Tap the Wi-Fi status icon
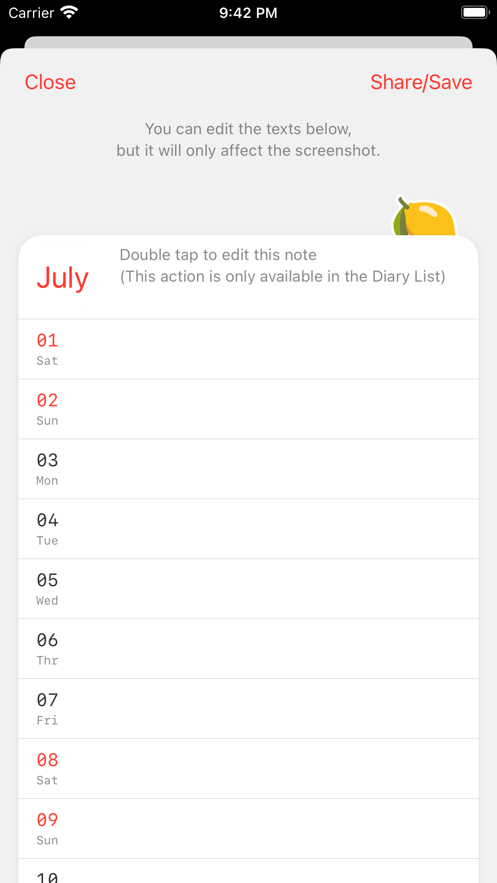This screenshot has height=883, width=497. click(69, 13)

--

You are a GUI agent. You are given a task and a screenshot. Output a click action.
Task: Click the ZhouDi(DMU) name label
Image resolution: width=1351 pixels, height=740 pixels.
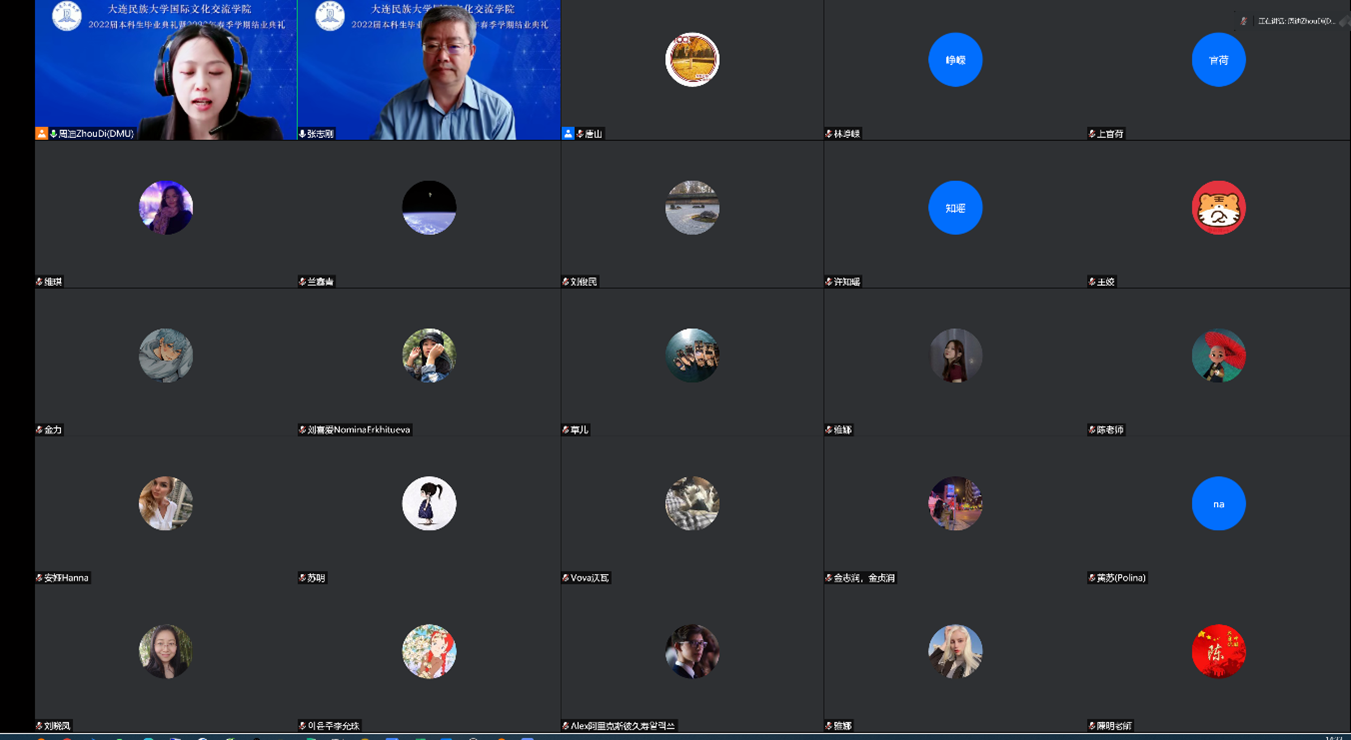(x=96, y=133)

TASK INSTRUCTIONS :: Please update the items above from the line containing "You are a GUI" down to the line containing "(x=96, y=133)", changing "label" to "text" and keeping everything else the same. Return only those lines, and leave the pictures out.

COMPLETE RESPONSE ::
You are a GUI agent. You are given a task and a screenshot. Output a click action.
Task: Click the ZhouDi(DMU) name text
Image resolution: width=1351 pixels, height=740 pixels.
(x=96, y=133)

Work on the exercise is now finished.